Contrairement aux prédictions apocalyptiques, la transition de la Chine vers l’abandon de la politique du « zéro-covid » s’est faite relativement en douceur. Le nouveau régime vise à faire face aux mutants Covid qui sont très contagieux, mais moins puissants et dangereux. Rétrospectivement, des centaines de milliers de vies humaines ont été sauvées en Chine, contrairement à l’Inde ou à l’Amérique.
Il est intéressant de noter que les dernières données économiques de la Chine montrent également que, malgré un taux de croissance de 3 % l’année dernière, le PIB par habitant du pays est resté au-dessus de la barre des 12 000 dollars, ce qui est proche des pays à revenu élevé définis par la Banque mondiale.
De même, les marchés boursiers chinois restent haussiers, ce qui témoigne de cet optimisme.
En termes politiques, cela prépare le terrain pour les plus importants rassemblements politiques annuels de la Chine, qui auront lieu en mars et qui devraient relancer l’économie.
Ce que les analystes indiens, dans leur schadenfreude, ont tendance à oublier, c’est qu’une attitude envers la Chine fondée sur les malheurs et les revers de ce pays ne mène nulle part. Il y a quelques conclusions profondes à tirer des données sur l’économie chinoise.
Il est clair qu’avec une croissance économique mondiale susceptible de décliner fortement et une inflation mondiale oscillant toujours à des niveaux élevés en 2023, les économies des principaux pays développés risquent de connaître la stagflation. Il suffit de dire que les pays européens seront enclins à considérer que le marché chinois détient la clé d’une reprise économique rapide. Refondre les chaînes d’approvisionnement mondiales en se découplant de la Chine sera plus facile à dire qu’à faire.
Deuxièmement, les États-Unis ne peuvent tout simplement plus concurrencer la Chine en tant que pays producteur. Dans le domaine des infrastructures, l’écart est si grand qu’il est évident.
L’Ukraine a montré que les États-Unis n’ont pas la capacité de combattre la Russie et ont besoin d’une coalition. La situation n’est pas différente en ce qui concerne la Chine.

◆ Données disponibles ◆
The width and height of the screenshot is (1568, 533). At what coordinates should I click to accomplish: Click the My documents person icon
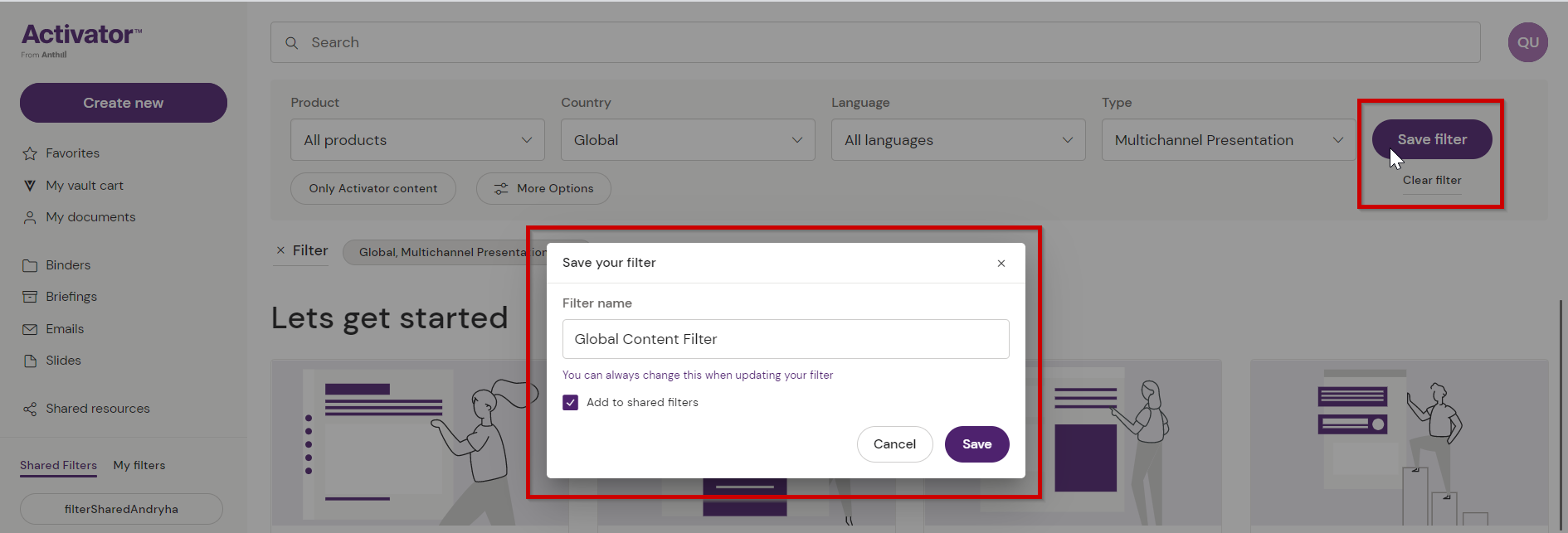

◆ Consigne ◆
Reprenez le texte sur l'économie chinoise après l'abandon du « zéro-covid » et poursuivez-le à la suite de sa dernière phrase.

◆ Réponse ◆
Il est certain que les données économiques sur l’économie chinoise seront prises très au sérieux à Washington. La secrétaire d’État américaine au Trésor, Janet Yellen, devait rencontrer le vice-premier ministre chinois (« tsar de l’économie ») Liu He à Zurich mercredi, en marge du Forum économique mondial de Davos, en vue de « développer la communication » entre les deux plus grandes économies du monde.
Selon Politico, le secrétaire d’État Antony Blinken se rendra à Pékin les 5 et 6 février. Les entretiens de M. Blinken montreront si le dialogue entre le président Biden et le président Xi Jinping à Bali a conduit à des relations bilatérales plus productives. Un rapprochement sérieux semble difficile à réaliser après que la Chambre des représentants américaine a récemment créé une commission sur la concurrence stratégique avec la Chine.
Cependant, les deux puissances veulent mettre en pause la détérioration des relations ou du moins la garder sous contrôle. Elles tenteront d’éviter les crises, bien que cela ne soit pas garanti. En général, c’est Washington qui est invariablement à l’origine de toute détérioration des relations.
S’adressant au CSIS à Washington la semaine dernière, le conseiller de Biden pour la Chine, Kurt Campbell, a décrit la réunion au sommet de Bali comme « un effort pour jeter les bases d’une nouvelle relation avec la Chine. » Il a déclaré que 2023 sera l’année « pour construire quelques garde-fous », même si la caractéristique dominante de la relation entre les États-Unis et la Chine restera la concurrence.
- Campbell a fait savoir que les États-Unis souhaitaient qu’il s’agisse d’une « concurrence productive et pacifique » qui puisse être canalisée pour l’amélioration de la vie des deux peuples.